**Excerpt to read**:
>>>
Relationship metrics: Covariance, Correlation Coefficients

Covariance

Covariance can be calculated with weights or without. Since we are using absolute userday frequencies, we do not use weights.

link docs

cov(a,a) cov(a,b)

cov(a,b) cov(b,b)

Without weights:

In [15]:
covariance = np.cov(
    grid[f'{METRIC_COL}_sunset'], grid[f'{METRIC_COL}_sunrise'])
print(covariance)
[[10180.45109038  2750.78933315]
 [ 2750.78933315   888.52663159]]

Output as a single number

In [16]:
print(covariance[0][1])
2750.789333146508

As expected, sunset and sunrise reactions have a positive relationship: In other words, typically, where people react to sunset, reactions to sunrise are also found, and vice versa.

A problem with covariance as a statistical tool alone is that it is challenging to interpret. This leads us to the Pearson’s correlation coefficient next.

Correlation Coefficients

  • Unlike covariance, Correlation Coefficients do not offer the ability to include z-values (weights).
  • only focus: correlation between absolute values

(Pearson correlation coefficient)

Userdays:

In [17]:
x = grid[f'{METRIC_COL}_sunset']
y = grid[f'{METRIC_COL}_sunrise']
r = np.corrcoef(x, y)
r
Out[17]:
array([[1.        , 0.91461558],
       [0.91461558, 1.        ]])

Same as:

In [18]:
from scipy.stats import pearsonr
corr, _ = pearsonr(x, y)
<<<
**Problem A**: In the excerpt on covariance and correlation, why are weights not used when calculating covariance?
**Problem B**: In the excerpt on covariance and correlation, rewrite the passage between "As expected, sunset" and "and vice versa.", inclusive, replacing "positive relationship" with "positive association".
**Problem C**: Translate this sentence from the excerpt on covariance and correlation into Spanish: "A problem with covariance as a statistical tool alone is that it is challenging to interpret."

**Collected material**:
>>>
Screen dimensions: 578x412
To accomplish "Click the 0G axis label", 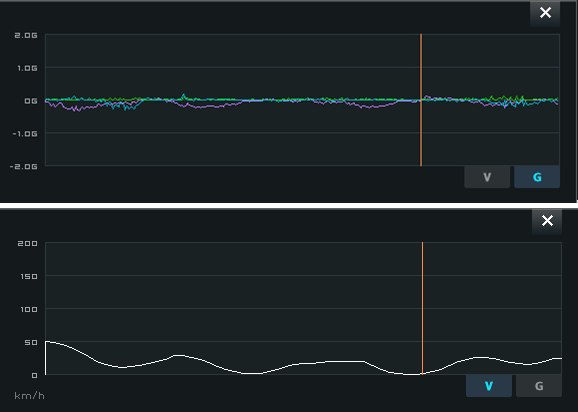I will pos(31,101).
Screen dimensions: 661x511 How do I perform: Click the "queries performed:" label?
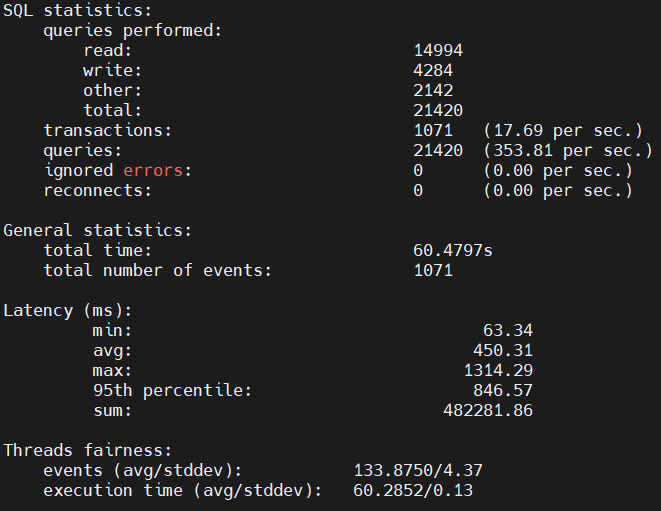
<<<
**Right answer A**: Weights are not used because the calculation relies on absolute userday frequencies.

**Right answer B**:
As expected, sunset and sunrise reactions have a positive association: In other words, typically, where people react to sunset, reactions to sunrise are also found, and vice versa.

**Right answer C**: Un problema de la covarianza como herramienta estadística por sí sola es que resulta difícil de interpretar.